After a year and a half of occupying the space, we earned our ENERGY STAR rating and are able to say that our actual energy use was reduced by 44% below baseline, compared to a 29% projection. Similarly, our utility bills have lowered to 49% below calculated baseline, compared to a 29% projection. We have been able to use our office as a teaching tool and environment for learning about energy-efficient building practices, and have proven that a LEED-certified and energy-efficient interior space can be a comfortable working environment. Our employees enjoy the open collaborative spaces and natural light. We get great reactions from anyone who visits our space, and to put it simply, it has a good flow and great energy. We are so excited to discover another way to display our commitment and dedication to our purpose as energy-efficient engineers.

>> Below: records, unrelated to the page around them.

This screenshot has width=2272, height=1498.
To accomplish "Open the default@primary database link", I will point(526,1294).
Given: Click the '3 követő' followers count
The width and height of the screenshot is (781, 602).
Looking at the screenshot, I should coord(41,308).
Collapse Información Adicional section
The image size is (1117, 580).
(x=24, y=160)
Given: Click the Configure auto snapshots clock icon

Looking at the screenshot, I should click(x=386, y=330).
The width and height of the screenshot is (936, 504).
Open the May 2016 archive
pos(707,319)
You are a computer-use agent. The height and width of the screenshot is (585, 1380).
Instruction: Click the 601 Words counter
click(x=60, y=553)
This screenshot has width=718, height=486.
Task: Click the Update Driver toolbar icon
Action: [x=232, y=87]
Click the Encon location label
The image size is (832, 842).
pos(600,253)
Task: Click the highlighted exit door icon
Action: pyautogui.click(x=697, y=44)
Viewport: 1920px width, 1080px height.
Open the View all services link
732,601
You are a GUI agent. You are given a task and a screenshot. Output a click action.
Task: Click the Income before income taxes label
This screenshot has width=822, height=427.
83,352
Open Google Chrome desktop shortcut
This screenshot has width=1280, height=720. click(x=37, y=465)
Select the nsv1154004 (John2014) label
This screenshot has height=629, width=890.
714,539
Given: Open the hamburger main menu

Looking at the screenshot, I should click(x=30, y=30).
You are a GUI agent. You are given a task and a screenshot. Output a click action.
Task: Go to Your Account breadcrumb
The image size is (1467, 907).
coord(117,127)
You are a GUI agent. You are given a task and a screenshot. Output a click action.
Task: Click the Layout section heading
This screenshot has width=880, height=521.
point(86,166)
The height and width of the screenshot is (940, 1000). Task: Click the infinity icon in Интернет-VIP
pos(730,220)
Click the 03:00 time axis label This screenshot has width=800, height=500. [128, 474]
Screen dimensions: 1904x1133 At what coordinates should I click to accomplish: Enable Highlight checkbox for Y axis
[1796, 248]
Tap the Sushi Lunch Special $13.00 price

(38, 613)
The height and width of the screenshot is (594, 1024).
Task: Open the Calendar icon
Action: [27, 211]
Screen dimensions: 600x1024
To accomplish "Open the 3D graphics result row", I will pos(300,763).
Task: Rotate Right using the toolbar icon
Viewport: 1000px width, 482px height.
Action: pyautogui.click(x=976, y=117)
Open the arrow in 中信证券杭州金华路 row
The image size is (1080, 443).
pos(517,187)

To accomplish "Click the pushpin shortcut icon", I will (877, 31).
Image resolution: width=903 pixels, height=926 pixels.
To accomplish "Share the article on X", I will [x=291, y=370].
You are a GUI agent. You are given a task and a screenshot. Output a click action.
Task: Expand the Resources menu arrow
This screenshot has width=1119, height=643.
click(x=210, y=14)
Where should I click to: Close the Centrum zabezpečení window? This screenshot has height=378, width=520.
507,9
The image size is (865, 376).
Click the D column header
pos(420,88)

Real time energy use display located in the lobby of ESD. Photo by Halleh Landon.
What key metrics best define the project's most significant savings or LEED-related successes?
The project obtained over $7000 in rebates from SRP and incorporated multiple sustainability and energy efficient measures summarized below:
- 34% Reduction in HVAC energy consumption
- 37% Reduction in Lighting energy consumption
- 46% Reduction in Water consumption
- 77% Reduction in Water consumption
- 93% Parking spaces under cover
- 59% Mitigated site hardscape
- 100% Roof site SRI Complians
- 50%+ Greater than 50% reduction in landscape potable water
- 73% Energy Star rated equipment
- 90% of lighting load with daylight responsive controls
- 86% of lighting load with occupancy senseor control
- 23% of total Building material content, by value, were manufactured using recycled materials
- 32% of total building material content, by value, was manufactured regionally
What project challenges became important lessons learned?
During construction, there were various obstacles. The contractor and subcontractors had to work off-hours to avoid disturbing the existing retail tenants below the office. Getting the mechanical units on and off the roof was challenging due to the narrow roadways surrounding the building; therefore, positioning a crane on the site was an interesting challenge. Finally, locating the receptacles for trash, sorting, and collection on a site with very small open/available areas was also a challenge carefully overcome. ESD, Rubson, and Waterfront Management worked as a team to create solutions to make this project a success.
Additionally, there were challenges given aspirations to be LEED Platinum within an existing space. The office is located on the second floor of a non-LEED building and ESD could not modify the windows or exterior of the building. The core restrooms fixtures were not low-flow and would require modification and there were existing units on the roof that were not highly efficient, but yet were never used. ESD was still able to make the space efficient by replacing core restroom plumbing fixtures, installing window shades, and replacing the rooftop mechanical units with high-efficiency ones.
What was the value of applying LEED to this project?
LEED provided us a guideline to design an environmentally-sustainable project. We wanted to experience the entire LEED process and documentation. As engineers, we are typically only involved in credits that pertain to us. By acting as LEED project managers and completing all templates, we were able to gain a more well-rounded view of the process and what it takes to complete it. We are proud to say that we accomplished the certification process for the first Platinum LEED for Commercial Interiors v2009 project in the State of Arizona.